• [DATA RECORDS]
┌──

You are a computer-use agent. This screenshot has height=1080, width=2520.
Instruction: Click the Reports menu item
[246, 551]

└──
┌──

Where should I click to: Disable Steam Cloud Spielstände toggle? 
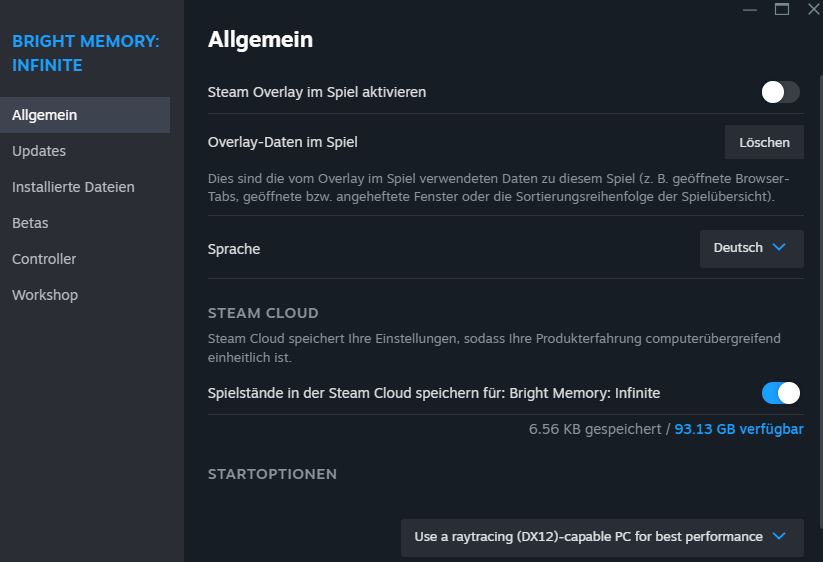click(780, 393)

└──
┌──

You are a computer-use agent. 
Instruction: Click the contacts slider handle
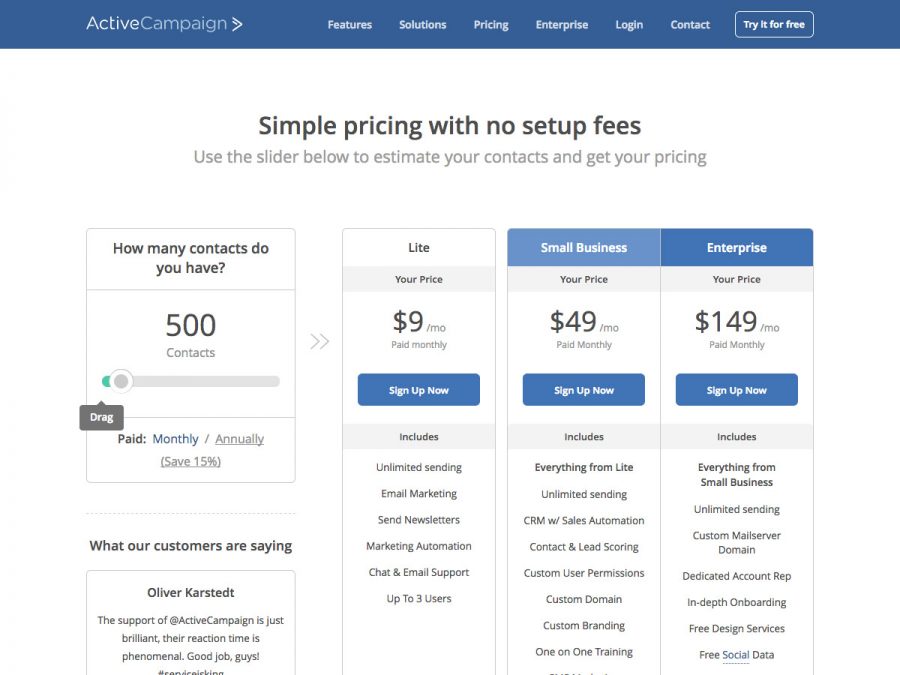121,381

└──

• [EXERCISE] Your answer should consist of the lines from the listing that hold the word "computer".

• [YOUR RESPONSE]
You are a computer-use agent. This screenshot has height=1080, width=2520.
You are a computer-use agent. 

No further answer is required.